Why would a prisoner continue to celebrate this strange ritual with food and drink even though he was being tortured for doing so? Why was it so important to his guards to stop him? And what did it say about God to his fellow prisoners that this bishop had turned down his place on the evacuation plane to stay with them when all he could do for them was offer mass?

I will answer that question - but first please turn to the person next to you and shake them warmly by the hand.

“ Beloved, I received from the Lord what I also hand on to you.that the Lord Jesus on the night when he was betrayed took a loaf of bread, and when he had given thanks, he broke it and said,

‘This is my body that is for you. Do this in remembrance of me.’”

[a teenage member of the congregation reads the following quote]

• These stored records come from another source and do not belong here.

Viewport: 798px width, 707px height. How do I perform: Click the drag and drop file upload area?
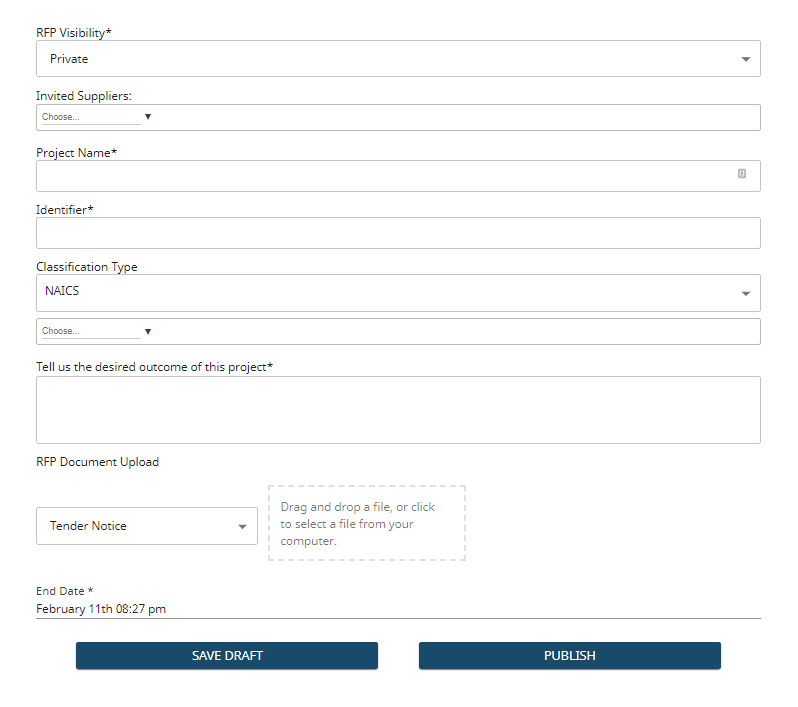pos(366,523)
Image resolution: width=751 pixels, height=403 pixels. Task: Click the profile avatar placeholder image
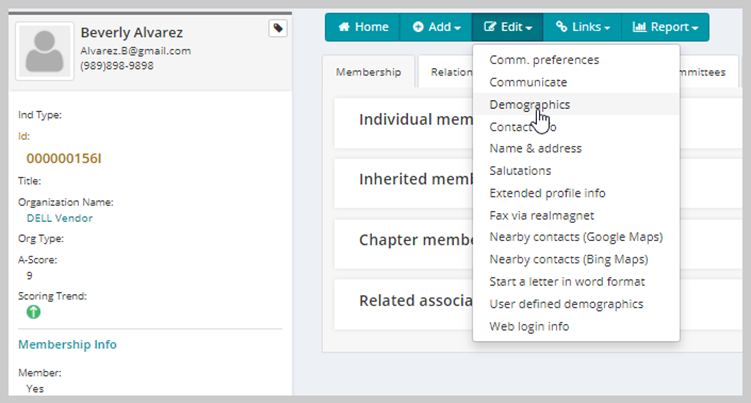(45, 51)
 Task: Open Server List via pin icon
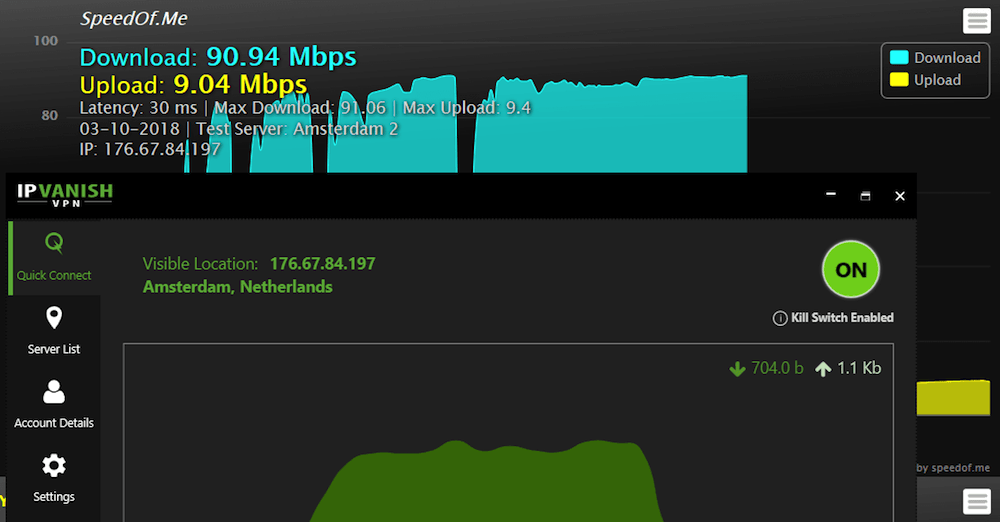tap(54, 317)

Do this in remembrance of me: “Was ever another command so obeyed? For century after century, spreading slowly to every continent and country and among every race on earth, this action has been done, in every conceivable human circumstance, for every conceivable human need from infancy and before it to extreme old age and after it, from the pinnacle of earthly greatness to the refuge of fugitives in the caves and dens of the earth. Men have found no better thing than this to do for kings at their crowning and for criminals going to the scaffold; for armies in triumph or for a bride and bridegroom in a little country church; for the proclamation of a dogma or for a good crop of wheat; for the wisdom of the Parliament of a mighty nation or for a sick old woman afraid to die; for a schoolboy sitting an examination or for Columbus setting out to discover America; for the famine of whole provinces or for the soul of a dead lover; in thankfulness because my father did not die of pneumonia; ….. for the settlement of a strike; for a son for a barren woman; for Captain so-and-so wounded and prisoner of war; while the lions roared in the nearby amphitheatre; on the beach at Dunkirk; while the hiss of scythes in the thick June grass came faintly through the windows of the church; tremulously, by an old monk on the fiftieth anniversary of his vows; furtively, by an exiled bishop who had hewn timber all day in a prison camp near Murmansk; gorgeously, for the canonisation of S. Joan of Arc—one could fill many pages with the reasons why [people] have done this, and not tell a hundredth part of them. And best of all, week by week and month by month, on a hundred thousand successive Sundays, faithfully, unfailingly, across all the parishes of Christendom” (2)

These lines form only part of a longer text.